Arguments against Botox
Claims that it prevents wrinkles are dubious
Botox deters the appearance of wrinkles by relaxing muscles that crease the skin when you make facial expressions. Some doctors contend that Botox can be used to prevent wrinkles if a patient starts young because muscles that do not move cannot create age lines. However, there can be side effects in the form of other wrinkles. The face wishes to fulfill its design, and move. Physicians concede that by relaxing some of the facial muscles, others overcompensate, creating wrinkles elsewhere on the face.
It undermines the principles of equal opportunity and merit
Botox’s promise to keep consumers looking young and beautiful contributes to aesthetic favoritism, wherein beauty and youth are favored over traits like intelligence and experience. The aforementioned Halo Effect (the brain’s proclivity to mistakenly correlate attractiveness to other desirable qualities) figures into this scenario as well. Whereas attractive people are assigned positive traits (perhaps undeservingly), people deemed unattractive are erroneously assigned negative traits and are consistently judged as less intelligent, good, or likable. In this way, beauty treatments like Botox promote the devaluation of merits that are unrelated to appearance. It also furthers inequality, as not everyone can afford Botox.

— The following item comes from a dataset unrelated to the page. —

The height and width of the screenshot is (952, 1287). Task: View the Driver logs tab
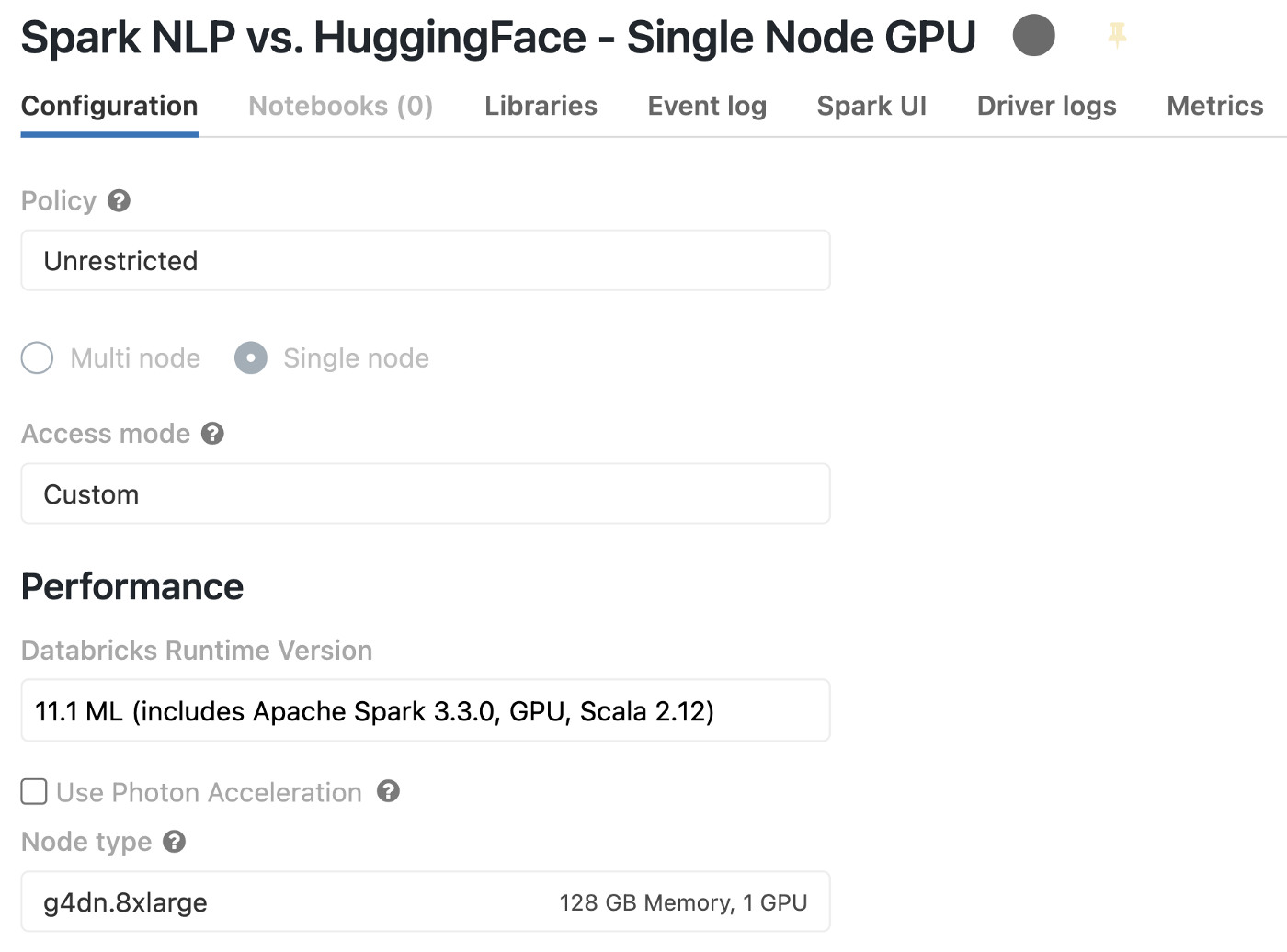coord(1046,107)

It contributes to the objectification of women and girls
Ninety-four percent of Botox treatments are administered to women. This data by the American Society of Plastic Surgeons reflects a deep imbalance in societal expectations upon aging women to appear young. Over the years, Hollywood has gone from criticizing to accepting those who get Botox without addressing the product’s primary assumption – that it is important for women to be young-looking. It is this assumption that entangles women in unrealistic standards that can often form into an unhealthy preoccupation with the body.
Doctors and patients alike report the addictive nature of Botox treatments. Patients show up younger and younger for injections, complain more frequently about wrinkles, and, unsatisfied with their results, are more likely to seek more aggressive remedies to combat aging, including surgery. Aging women are not the only victims. Over one-third of girls report dissatisfaction with their bodies from age five. Many social science experts have located the uptick in depression, eating disorders, and self-harm in society’s obsession with aesthetic perfection – of which Botox may only serve as a quick, temporary fix.
The Bottom Line: Botox gives a boost of youth and confidence, but it also reinforces ageist attitudes which hold that young is more beautiful than old. The countless beauty and self-improvement products on the market beg the question of whether it is merely a symptom of the human desire to hold onto youth, or if it is becoming an underlying cause. What do you think?